Makan malam sudah selesai dan Luca memutuskan untuk kembali ke kamarnya setelah melihat Ivan dan ayahnya hendak melanjutkan obrolan di ruang santai. Dia tidak berniat untuk bergabung, obrolan membosankan tidak cocok dengannya.
Sesampainya dikamar, Luca segera merebahkan tubuhnya di ranjang besar itu. Di dunia ini, mereka tidak menggunakan bola lampu untuk menerangi ruangan. Mereka menggunakan lentera malam yang sudah diberikan sihir sebelumnya dan akan menyala saat malam tiba. Sebaliknya, jika matahari muncul, maka lentera itu akan padam secara otomatis.
Melihat langit-langit kamar yang diterangi cahaya lembut, Luca tiba-tiba memikirkan tentang cincin yang ia kenakan. Dia secara perlahan mengangkat tangan kanannya dan memperhatikan dua cincin yang tersemat di jarinya.
Cincin mempunyai kilau keperakan, saat itu mengenai cahaya lentera malam. Terlihat sangat berkilau dan elegan. Dari awal ia melihatnya, dia sudah mengetahui bahwa ini bukanlah perangkat sihir biasa. Belum lagi karena Ivan dan ayahnya memperhatikan cincin ini, yang membuatnya yakin jika itu benar-benar kelas atas.
Secara teori dia telah mengetahui hampir semua hal mengenai perangkat sihir, tapi secara praktek dia benar-benar tidak tahu bagaimana cara menggunakan benda ini.
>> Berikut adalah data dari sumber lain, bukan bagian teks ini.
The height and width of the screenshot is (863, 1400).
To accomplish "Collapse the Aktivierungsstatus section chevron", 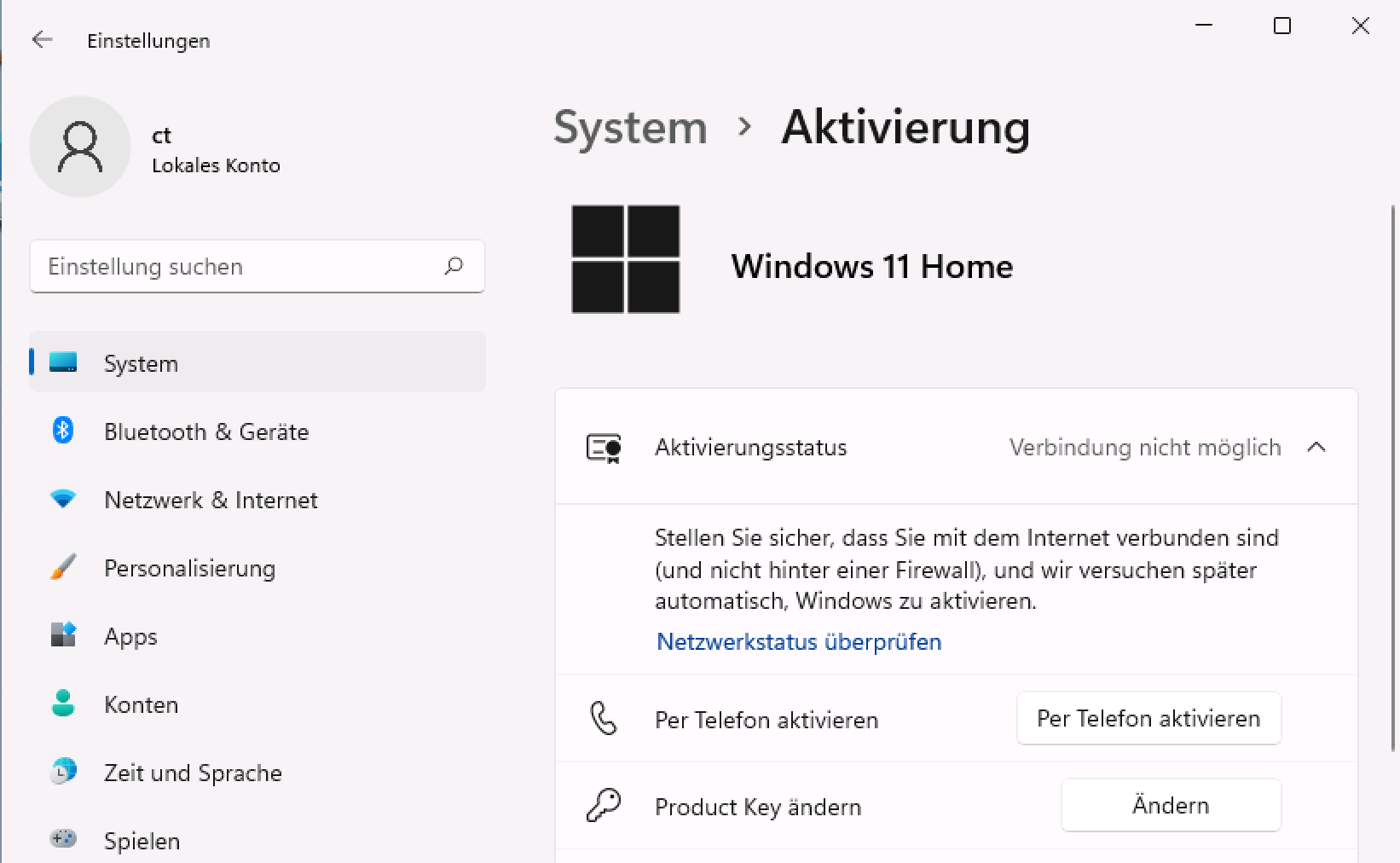I will click(x=1316, y=447).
Terlebih lagi, perangkat sihir memiliki cara yang berbeda untuk diaktifkan tergantung dengan bentuk dan jenis yang dimiliki.
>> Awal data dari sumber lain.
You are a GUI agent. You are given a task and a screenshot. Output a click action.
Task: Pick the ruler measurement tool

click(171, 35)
Untuk perangkat sihir berbentuk cincin ini... Luca benar-benar tidak tahu bagaimana cara mengaktifkannya.
Dia menggosok cincin yang ada di jari telunjuknya menggunakan ibu jari dan memikirkan bagaimana cara menggunakan perangkat sihir ini, ketika tiba-tiba kilatan cahaya muncul tepat di depan matanya.
Secara refleks, Luca memejamkan matanya karena kilatan itu. Setelah beberapa detik, kelopak matanya perlahan terbuka dan pupilnya membesar karena terkejut akan apa yang ia lihat.
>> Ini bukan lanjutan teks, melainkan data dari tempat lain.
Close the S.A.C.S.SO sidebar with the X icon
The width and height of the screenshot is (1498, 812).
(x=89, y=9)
Tepat di depannya, sebuah perisai tembus pandang berwarna keperakan muncul. Itu memiliki pola rumit dan terlihat sangat kuat. Luca mengagumi perisai itu, dia menggerakkan tangan kanannya dan perisai itu mengikuti kemana tangannya pergi.
Mendudukkan dirinya, Luca mengamati perisai di depannya. Bagaimana dia melakukannya tadi? Tunggu.... Apa dengan menggosoknya?
Luca memulai percobaannya dan kembali menggosok cincin itu dengan ibu jarinya seperti yang ia lakukan tadi. Tapi... Tidak terjadi apa-apa?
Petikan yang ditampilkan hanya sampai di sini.